Deprecat Decorator

2.1.3 · active · verified Thu Apr 16

The `deprecat` library provides a Python `@deprecat` decorator for marking classes, functions, and methods as deprecated. It also includes functionality to deprecate specific arguments within a function using `@deprecat.deprecated_args`. Maintained on GitHub, it's currently at version 2.1.3 and has a moderate release cadence, with the latest significant updates focusing on bug fixes and new features like `remove_version`.

Common errors

Warnings

Install

Imports

Quickstart

Demonstrates basic usage of the `@deprecat` decorator on functions and methods, as well as marking specific arguments as deprecated using `@deprecat.deprecated_args`.
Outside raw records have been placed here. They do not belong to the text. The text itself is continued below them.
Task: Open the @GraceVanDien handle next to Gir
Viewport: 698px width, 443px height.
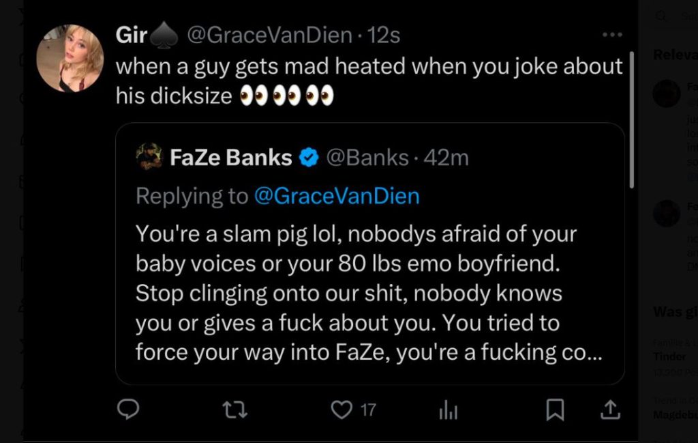Action: tap(269, 35)

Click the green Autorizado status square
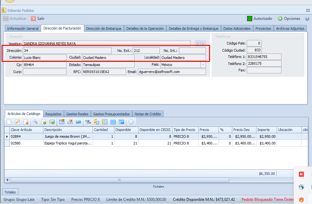250,19
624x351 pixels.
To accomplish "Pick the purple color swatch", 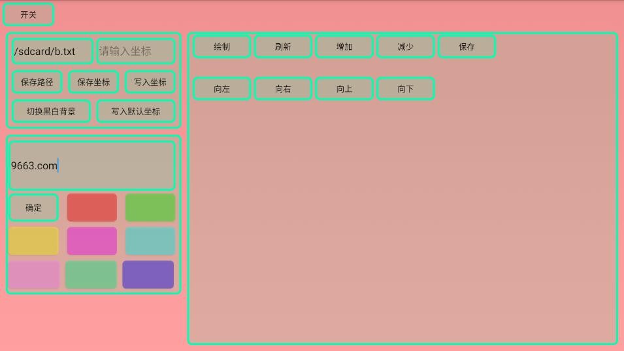I will [x=148, y=275].

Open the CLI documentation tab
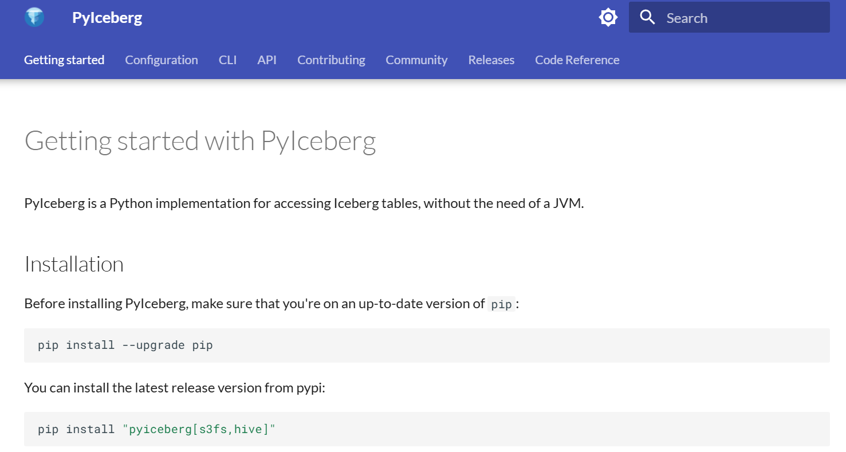[227, 60]
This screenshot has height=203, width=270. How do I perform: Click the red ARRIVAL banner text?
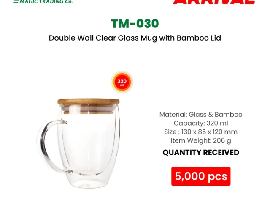tap(214, 2)

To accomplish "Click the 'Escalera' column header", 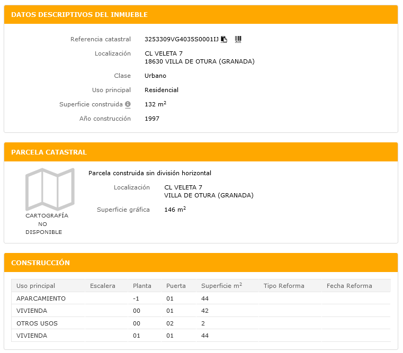I will (103, 286).
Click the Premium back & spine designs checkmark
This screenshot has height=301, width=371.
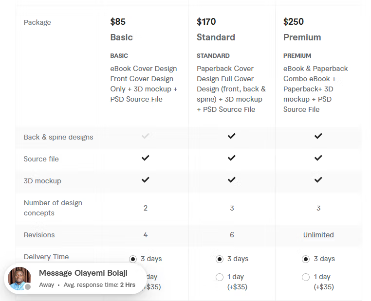[318, 136]
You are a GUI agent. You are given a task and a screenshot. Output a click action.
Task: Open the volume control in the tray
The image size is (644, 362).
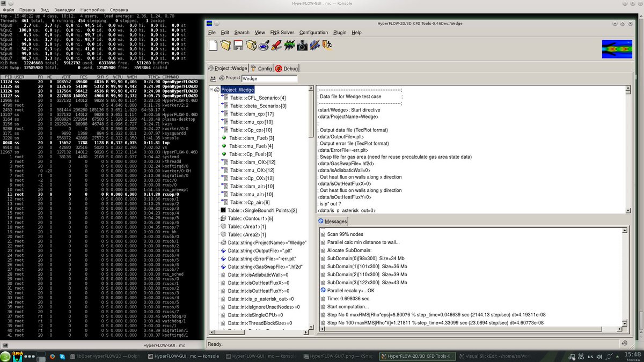[598, 356]
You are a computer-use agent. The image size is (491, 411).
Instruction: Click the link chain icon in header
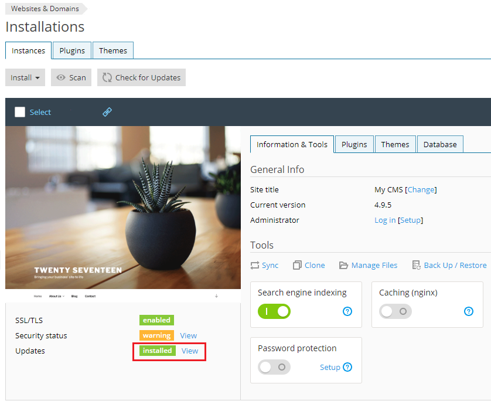[107, 112]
from deprecat import deprecat
import warnings

@deprecat(reason="This function is old, use new_sum instead", version="2.0.0")
def old_sum(a, b):
    return a + b

class MyClass:
    @deprecat(reason="This method is outdated", version="2.1.0")
    def old_method(self):
        return "Hello from old method"

@deprecat(reason="This function's 'b' argument is deprecated", version='2.1.1')
@deprecat.deprecated_args(version='2.1.1', deprecated_argument='b')
def my_func(a, b):
    return a * b

# Suppress deprecation warnings for cleaner output in quickstart
with warnings.catch_warnings():
    warnings.simplefilter("ignore", DeprecationWarning)
    print(f"Old sum: {old_sum(1, 2)}")
    obj = MyClass()
    print(f"Old method output: {obj.old_method()}")
    print(f"Function with deprecated arg: {my_func(3, b=4)}")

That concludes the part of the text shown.